Can I take you out to dinner?
Would you like to go for coffee sometime?
How about a ride in my car?
Opening salvos in a courtship process I never fully understood. I certainly had my fill of them from the hours upon hours of television and movies I watched in which dating took place. Successfully or unsuccessfully, I had a storehouse of options at my disposal. From Rick Blaine to Lloyd Christmas, my head swam with opportunities and time-tested lines that would hopefully put me in the driver's seat when it came to getting the girl.
Well, guess what?
I'll tell you what: None of those approaches worked for me. I did not possess the "killer instinct" when it came time to sidle up to some fair lass and let her know what was in my heart. In this way I fulfilled yet another time-honored trope: The Strike-Out King. And not like Nolan Ryan, either.
As my thirtieth birthday approached, I had begun to make plans for a celebration of my singleness. I was going to make a big fuss about how I was going to be just fine alone and that was just fine even though all my friends seemed to be pairing off and finding true love and living stories that looked from my perspective like "happily ever after."

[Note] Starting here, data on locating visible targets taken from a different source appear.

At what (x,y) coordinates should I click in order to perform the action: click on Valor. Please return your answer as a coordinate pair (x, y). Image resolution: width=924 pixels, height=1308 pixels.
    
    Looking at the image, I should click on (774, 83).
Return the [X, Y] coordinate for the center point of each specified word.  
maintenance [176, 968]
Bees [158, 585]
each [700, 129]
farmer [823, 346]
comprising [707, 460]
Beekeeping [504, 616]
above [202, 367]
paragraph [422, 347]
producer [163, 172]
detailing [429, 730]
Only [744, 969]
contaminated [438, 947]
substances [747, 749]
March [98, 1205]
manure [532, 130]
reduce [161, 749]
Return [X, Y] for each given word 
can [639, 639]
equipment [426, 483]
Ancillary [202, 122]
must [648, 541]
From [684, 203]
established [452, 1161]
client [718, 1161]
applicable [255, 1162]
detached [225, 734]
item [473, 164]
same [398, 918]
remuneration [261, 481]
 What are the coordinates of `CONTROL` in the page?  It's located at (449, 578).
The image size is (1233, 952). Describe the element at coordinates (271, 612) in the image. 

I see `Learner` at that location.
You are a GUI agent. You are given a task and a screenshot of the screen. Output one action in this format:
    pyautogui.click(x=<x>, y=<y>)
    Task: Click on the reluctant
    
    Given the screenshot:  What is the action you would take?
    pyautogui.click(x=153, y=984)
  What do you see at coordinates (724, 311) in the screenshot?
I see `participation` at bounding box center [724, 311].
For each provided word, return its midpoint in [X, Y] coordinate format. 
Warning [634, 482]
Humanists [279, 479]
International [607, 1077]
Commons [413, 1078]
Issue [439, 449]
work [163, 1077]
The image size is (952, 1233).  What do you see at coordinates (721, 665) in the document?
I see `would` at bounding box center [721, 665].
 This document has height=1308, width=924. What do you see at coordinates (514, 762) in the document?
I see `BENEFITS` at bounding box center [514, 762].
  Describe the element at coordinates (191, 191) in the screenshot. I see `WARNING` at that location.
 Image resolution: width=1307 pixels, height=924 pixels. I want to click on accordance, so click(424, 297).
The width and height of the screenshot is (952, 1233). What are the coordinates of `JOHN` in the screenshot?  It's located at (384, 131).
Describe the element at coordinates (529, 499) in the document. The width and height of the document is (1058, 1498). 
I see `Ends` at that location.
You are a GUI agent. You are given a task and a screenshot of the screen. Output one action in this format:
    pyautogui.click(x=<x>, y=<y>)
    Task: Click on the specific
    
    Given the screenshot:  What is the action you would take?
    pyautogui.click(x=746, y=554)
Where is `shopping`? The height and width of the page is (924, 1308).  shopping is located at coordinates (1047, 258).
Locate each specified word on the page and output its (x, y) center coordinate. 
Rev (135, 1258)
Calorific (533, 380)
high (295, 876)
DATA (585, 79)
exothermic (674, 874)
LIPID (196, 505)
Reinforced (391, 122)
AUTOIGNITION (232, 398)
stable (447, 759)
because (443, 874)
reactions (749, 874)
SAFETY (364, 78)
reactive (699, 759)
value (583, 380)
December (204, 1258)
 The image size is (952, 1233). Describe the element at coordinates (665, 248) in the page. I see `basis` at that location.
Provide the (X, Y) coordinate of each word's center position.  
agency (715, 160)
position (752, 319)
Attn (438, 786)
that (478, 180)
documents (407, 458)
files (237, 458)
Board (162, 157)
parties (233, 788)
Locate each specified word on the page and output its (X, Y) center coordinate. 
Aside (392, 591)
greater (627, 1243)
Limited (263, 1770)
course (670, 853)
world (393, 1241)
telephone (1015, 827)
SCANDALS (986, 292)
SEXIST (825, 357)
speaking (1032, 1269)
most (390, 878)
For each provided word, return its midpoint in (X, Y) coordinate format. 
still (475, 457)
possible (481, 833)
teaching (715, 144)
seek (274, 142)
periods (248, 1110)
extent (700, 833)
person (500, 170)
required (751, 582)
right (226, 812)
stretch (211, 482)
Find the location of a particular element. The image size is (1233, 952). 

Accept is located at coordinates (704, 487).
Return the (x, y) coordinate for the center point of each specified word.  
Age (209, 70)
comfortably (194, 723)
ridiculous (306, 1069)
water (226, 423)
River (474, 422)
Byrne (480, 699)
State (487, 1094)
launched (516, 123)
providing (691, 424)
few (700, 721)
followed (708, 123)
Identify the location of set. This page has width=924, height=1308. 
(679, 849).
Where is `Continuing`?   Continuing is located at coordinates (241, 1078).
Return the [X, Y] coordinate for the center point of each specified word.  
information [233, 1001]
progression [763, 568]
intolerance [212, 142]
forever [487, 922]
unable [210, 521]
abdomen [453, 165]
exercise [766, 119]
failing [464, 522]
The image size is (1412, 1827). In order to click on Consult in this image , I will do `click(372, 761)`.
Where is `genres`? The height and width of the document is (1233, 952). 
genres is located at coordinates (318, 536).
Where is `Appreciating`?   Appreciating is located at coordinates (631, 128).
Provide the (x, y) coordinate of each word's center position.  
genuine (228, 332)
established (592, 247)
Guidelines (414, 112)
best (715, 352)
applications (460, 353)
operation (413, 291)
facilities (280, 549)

Then somewhere in there came a carom shot that changed my life once and for all. Smack in the middle of that big fuss I was making about being "just good friends" with the planet, a door opened. Not because of some slick line I was able to summon at just the right moment. It was because of a willingness to be the person I was and to speak my own truth when the moment to leap finally arrived. Improvisation, as it turned out, was infinitely more important than prepared speeches that lived in my mind for all those years.
Now, some thirty five years after the fact, I dredge up those speeches as an exercise in sentimentality. I have a place for all those monologues that were going to be the start of my love resume. Now they are references, footnotes to the words and moments spoken in real life. Which is fine, because we'll always have Paris.